Shawbrook Bank Limited is a retail and commercial bank in the United Kingdom. It is an operating entity of Shawbrook Group plc which was listed on the London Stock Exchange until it was acquired by a consortium led by BC Partners and Pollen Street Capital in July 2017.

History
The bank launched in 2011 after private investors led by RBS Equity Finance, which was later spun off from the Royal Bank of Scotland Group and became Pollen Street Capital, bought Whiteaway Laidlaw Bank from the Manchester Building Society. Whiteaway Laidlaw Bank rebranded as Shawbrook Bank in October 2011.
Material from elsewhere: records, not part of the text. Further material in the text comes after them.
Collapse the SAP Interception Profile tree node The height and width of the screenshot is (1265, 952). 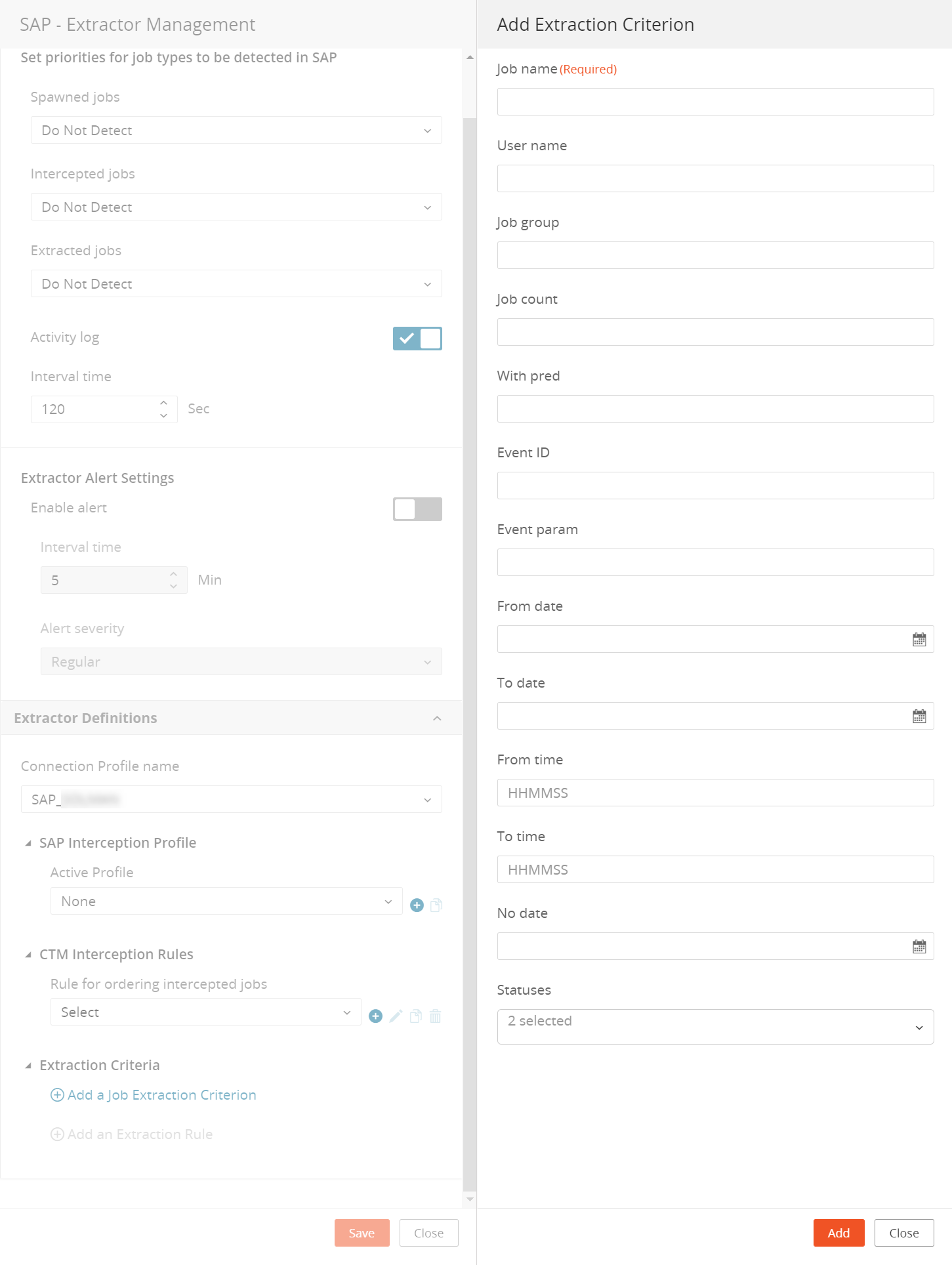(x=28, y=843)
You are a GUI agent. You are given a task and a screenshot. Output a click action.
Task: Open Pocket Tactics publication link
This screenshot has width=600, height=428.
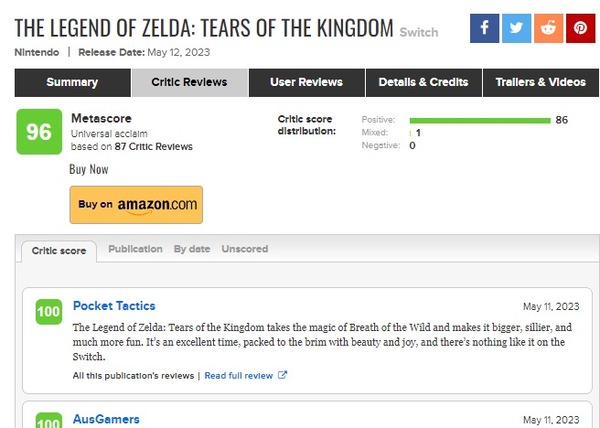[x=114, y=306]
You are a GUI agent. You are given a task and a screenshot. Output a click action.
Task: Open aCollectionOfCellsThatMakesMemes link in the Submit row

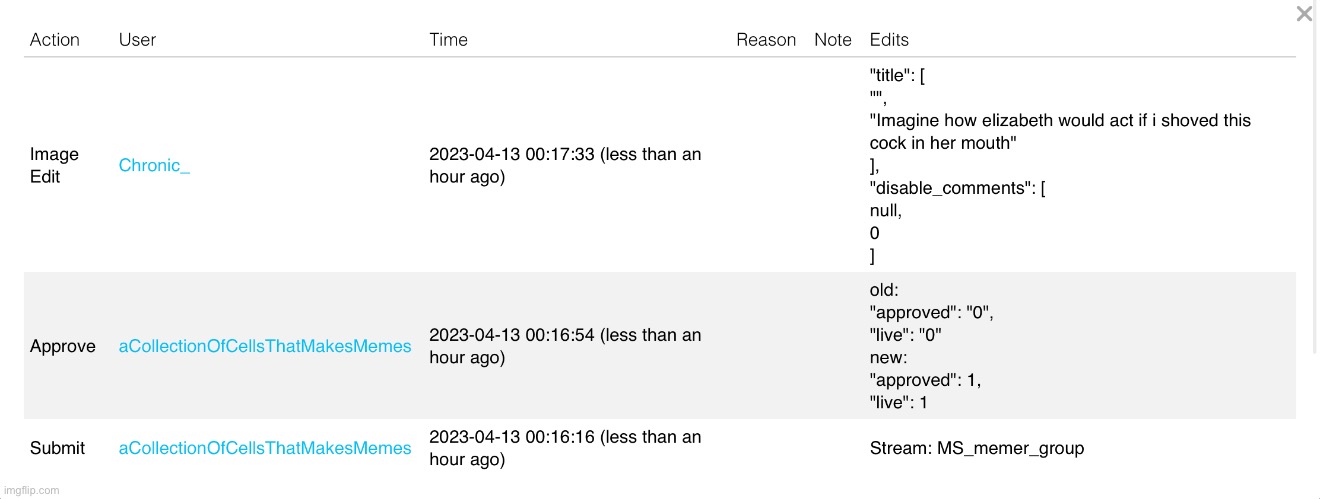coord(264,448)
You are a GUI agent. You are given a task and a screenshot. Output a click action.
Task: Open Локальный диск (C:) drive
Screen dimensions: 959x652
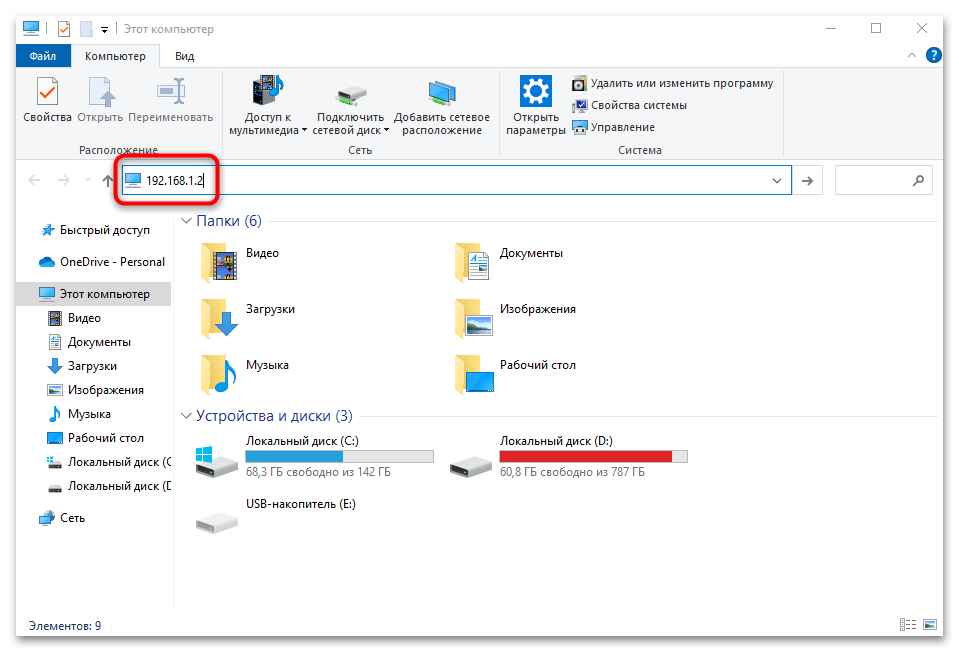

Singers Asset Finance was acquired in March 2012 and then rebranded as Shawbrook Asset Finance in March 2013. The bank acquired asset based lender Centric Commercial Finance in June 2014 and subsequently rebranded it as Shawbrook Business Credit. The bank was the subject of an initial public offering in April 2015, raising £90m of cash to support the capital position and future growth.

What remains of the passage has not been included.